The town attorney for Palm Beach, Florida, said in a memo this week that Donald Trump can continue to live full time at the former president’s Mar-a-Lago resort.
John Randolph said in the document that Trump can be considered a bona fide employee of the resort; employees are defined in the town’s code as including business owners and partners.
“If he is a bona fide employee of the club, absent a specific restriction prohibiting former President Trump from residing at the club, it appears the Zoning Code permits him to reside at the club,” Randolph wrote.
Trump turned Mar-a-Lago into a private club in 1993. During a Town Council meeting that year, Trump’s attorney at the time said that Trump wouldn’t “continue to live” on the property, “except that he will be a member of the club and would be entitled to use the guest rooms.”
Some have suggested the statement means Trump may only use the club as a member. Members are barred from residing at Mar-a-Lago for more than three non-consecutive seven-day periods per year.

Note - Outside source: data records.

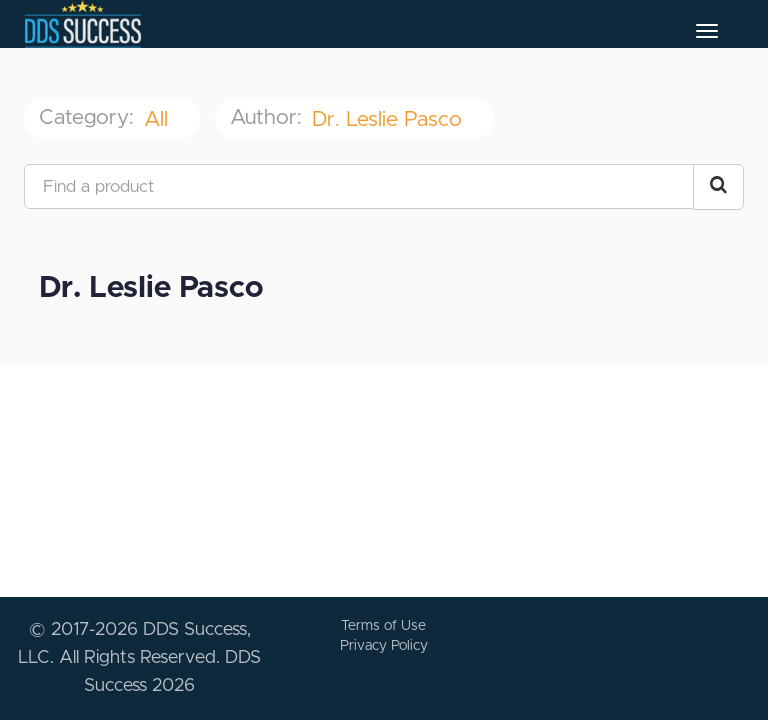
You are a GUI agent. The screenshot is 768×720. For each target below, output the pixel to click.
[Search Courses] (718, 187)
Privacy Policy (384, 646)
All (159, 119)
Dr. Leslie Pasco (390, 119)
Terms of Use (383, 626)
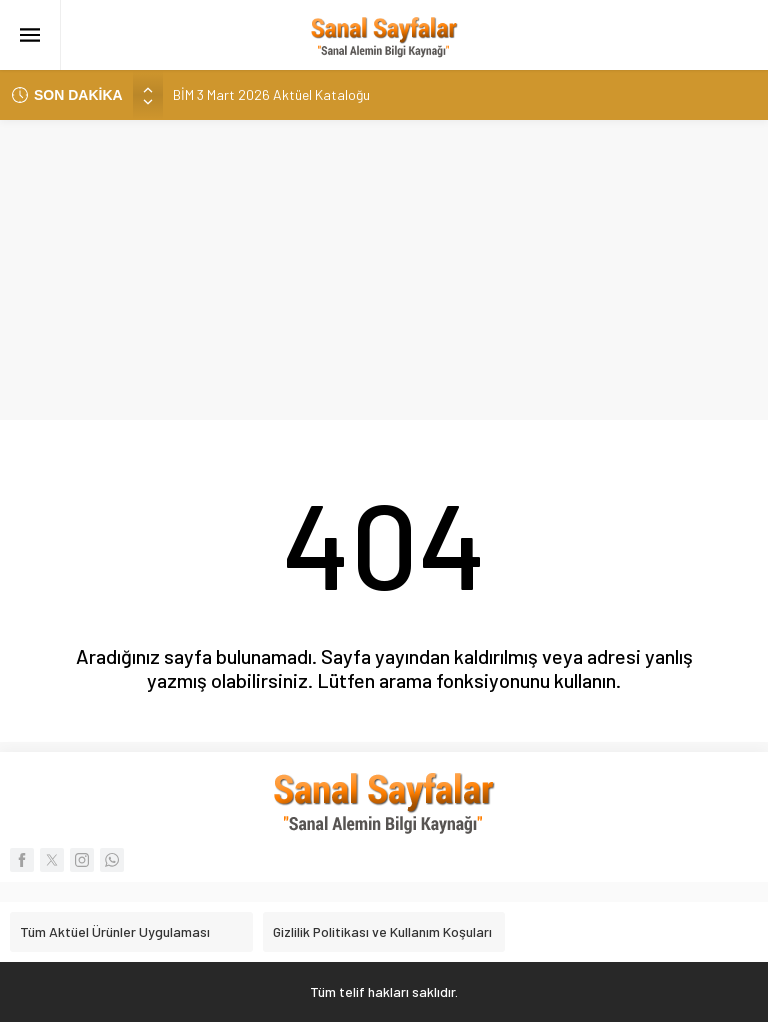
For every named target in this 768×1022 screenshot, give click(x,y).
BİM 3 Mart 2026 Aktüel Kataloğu (271, 94)
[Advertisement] (384, 270)
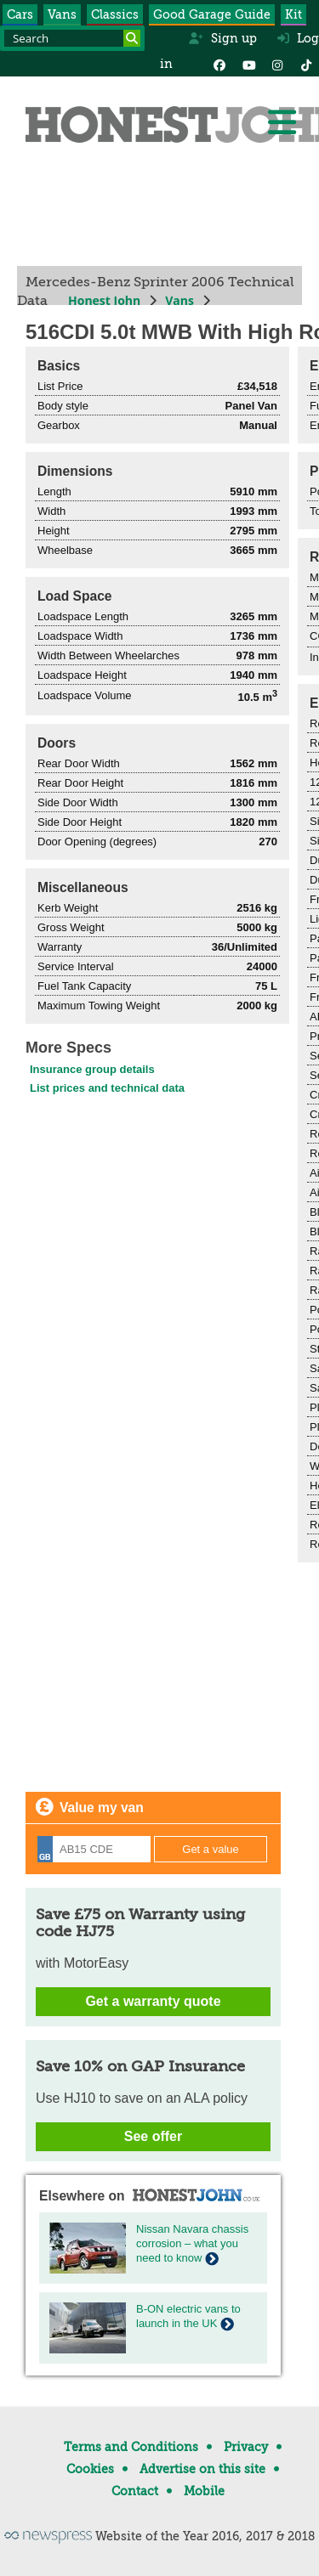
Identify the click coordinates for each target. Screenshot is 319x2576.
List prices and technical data (107, 1088)
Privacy (246, 2447)
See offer (153, 2136)
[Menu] (281, 122)
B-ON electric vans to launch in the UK (188, 2316)
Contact (134, 2491)
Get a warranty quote (152, 2001)
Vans (62, 14)
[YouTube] (248, 64)
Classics (115, 14)
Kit (293, 14)
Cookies (90, 2469)
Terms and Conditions (131, 2447)
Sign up (222, 38)
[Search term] (72, 38)
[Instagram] (277, 64)
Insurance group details (92, 1069)
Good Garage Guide (212, 14)
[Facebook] (219, 64)
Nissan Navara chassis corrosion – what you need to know (192, 2243)
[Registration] (94, 1849)
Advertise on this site (202, 2469)
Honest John (104, 300)
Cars (20, 14)
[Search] (131, 38)
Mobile (204, 2491)
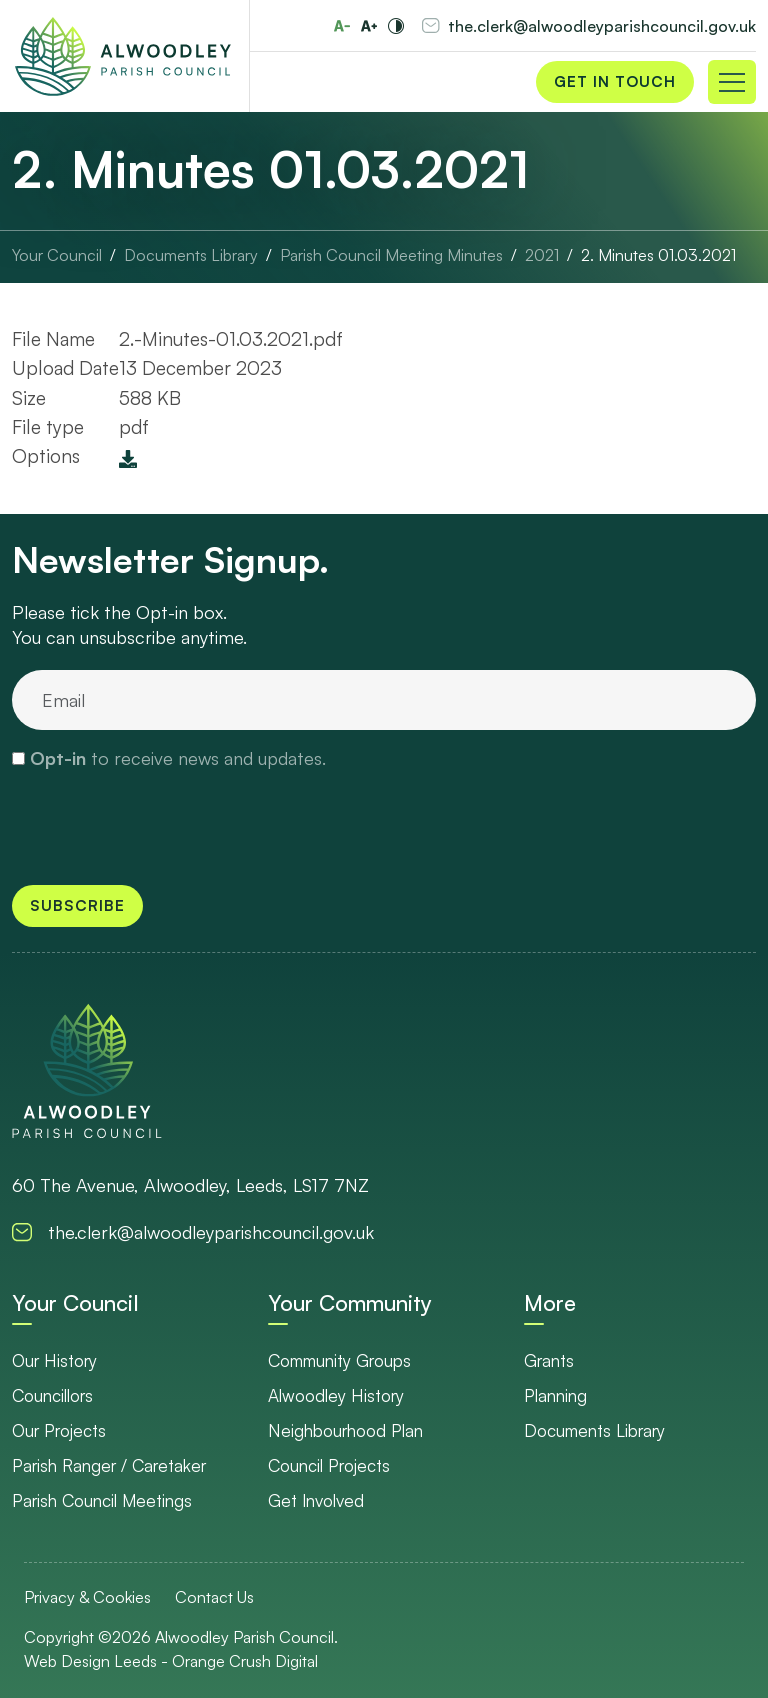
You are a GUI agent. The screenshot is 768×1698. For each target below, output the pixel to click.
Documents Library (594, 1430)
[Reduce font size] (342, 26)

But the final rules dictating the use of Mar-a-Lago didn’t include a direct prohibition on Trump residing there, Randolph said in his memo, prompting the need for the town to review its zoning code.
“Importantly, while the town could have specifically provided in the agreement that the owner could not reside on the property, it did not,” he wrote.
The agreement states that the actual usage of Mar-a-Lago wouldn’t change. It said no new activity would occur which cannot, does not, or has not taken place in the past under the existing zoning of the property.
Since Trump lived at Mar-a-Lago prior to its conversion to a club, his residency was grandfathered in, his attorney suggested. Trump is, under the town’s zoning, a bona fide employee, his representatives believe.
“Our town attorney, John Randolph, is reviewing the Declaration of Use Agreement and our Code of Ordinances to determine if former President Trump can live at Mar-a-Lago,” he said via email.
The Town Council is expected to take up the issue at a Feb. 9 meeting.
A person living near the club alleged through a lawyer in late 2020 that Trump’s plans to begin residing at Mar-a-Lago full time after leaving office would violate the 1993 agreement.
“In order to avoid an embarrassing situation for everyone and to give the president time to make other living arrangements in the area, we trust you will work with his team to remind them of the Use Agreement parameters,” attorney Reginald Stambaugh wrote. “Palm Beach has many lovely estates for sale and surely he can find one which meets his needs.”